Your Disaster Movie Snowpocalypse Streaming Guide


Winter storm Jonas has buried the East Coast in snow, you drank all the booze already, and there are no more X-Files episodes to catch up with before the series returns on January 24. In keeping with the bad-weather, bread-and-milk, doomsday hysteria that has dominated the week, we’ve selected a number of disaster movies (with nary a Michael Bay in sight) to amuse you while waiting out the storm.

When Worlds Collide

An Atomic Age, Technicolor space disaster full of old-school effects (matte paintings!) and the destruction of New York. The film actually won a Best Effects Oscar, which is pretty impressive considering it was up against sci-fi giants like The Thing and The Day the Earth Stood Still.

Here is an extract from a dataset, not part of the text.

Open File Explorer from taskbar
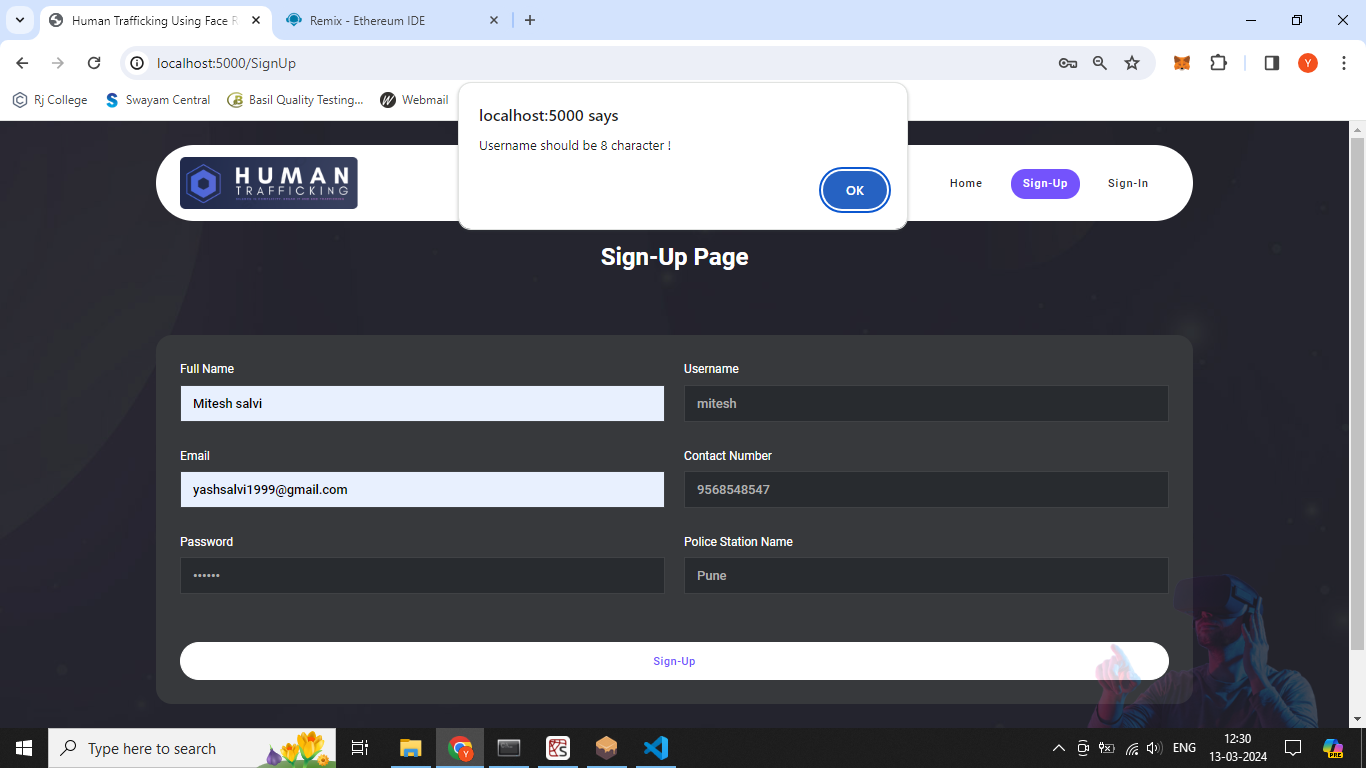The width and height of the screenshot is (1366, 768). coord(410,748)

During the 1970s, some theaters installed an audio system called Sensurround, which was used as a gimmick for movies like 1974’s Earthquake — starring Charlton Heston and Ava Gardner. Sensurround emitted a low-frequency vibration (usually along the seats) that made people feel like they were part of the film. It was discontinued after causing damage to theater tiles and plaster, and reports of nosebleeds and headaches started to circulate.

The End of the World

Danish filmmaker August Blom’s beautifully shot silent exploited fears about Halley’s comet and World War I paranoia. The film depicts the societal breakdown that occurs when a comet is scheduled to hit Earth. “Here we get superbly exciting scenes of burning meteorites scorching the landscape, houses on fire, explosions and water flooding buildings with people inside,” writes Scifist. “With this film, Blom has captured an apocalyptic event on a truly epic scale, and the films deserves at least as good a reputation as Atlantis. But this is no simple crash boom bang film, on the contrary. The director’s trademark was inhabiting his films with a multitude of characters, all involved in intricate plots. This is also true for The End of the World.”

Dead Man’s Letters

Director Konstantin Lopushanskiy’s was a production assistant on Andrei Tarkovsky’s Stalker, which is evident in the film’s austere setting and pessimistic philosophy — threads in the fabric of Soviet cinema overall, really. Here, society moves underground following a devastating nuclear disaster. (Cruddy subtitled version over here in several parts.)

A Boy and His Dog

Based on a post-apocalyptic novella by Harlan Ellison, Don Johnson’s teenage Vic shares a telepathic relationship with his dog Blood as they forage for food and women. “A Boy and His Dog is based on a well-known novella by Harlan Ellison, onetime enfant terrible of science fiction and a practitioner of new-wave s-f, in which biological and reproductive functions of men and women are considered at least as important as those of bug-eyed monsters,” Roger Ebert wrote in his 1976 review. “The story seemed almost to defy filming, but it’s been successfully visualized by L.Q. Jones.”

San Francisco

A Clark Gable, Jeanette MacDonald, and Spencer Tracy earthquake film about rivals who vie for the affection of a saloon singer. The film features uncredited scenes directed by D.W. Griffith. Gable and MacDonald hated each other, and Gable was miserable about making the movie in the first place, having been persuaded by Louis B. Mayer.

Panic in Year Zero!

A nuclear bomb destroys Los Angeles and all hell breaks loose. Les Baxter scored this 1962 Ray Milland sci-fi film.

The Medusa Touch

Richard Burton’s novelist John Morlar is a pissed-off psychokinetic who can cause disasters just by thinking about them. Watch it on Amazon.

Murder on Flight 502

Threats of murder on a flight from New York City to London, featuring a who’s who of 1970’s TV stars — including Robert Stack, Sonny Bono, and Farrah Fawcett. Fun fact: the stewardess uniforms were real TWA winter uniforms (from 1968 to 1971).

The Bees

A smuggling ring involving killer bees who terrorize the planet. The film stars mean-mugging character actors John Saxon and John Carradine, which is reason enough to watch it.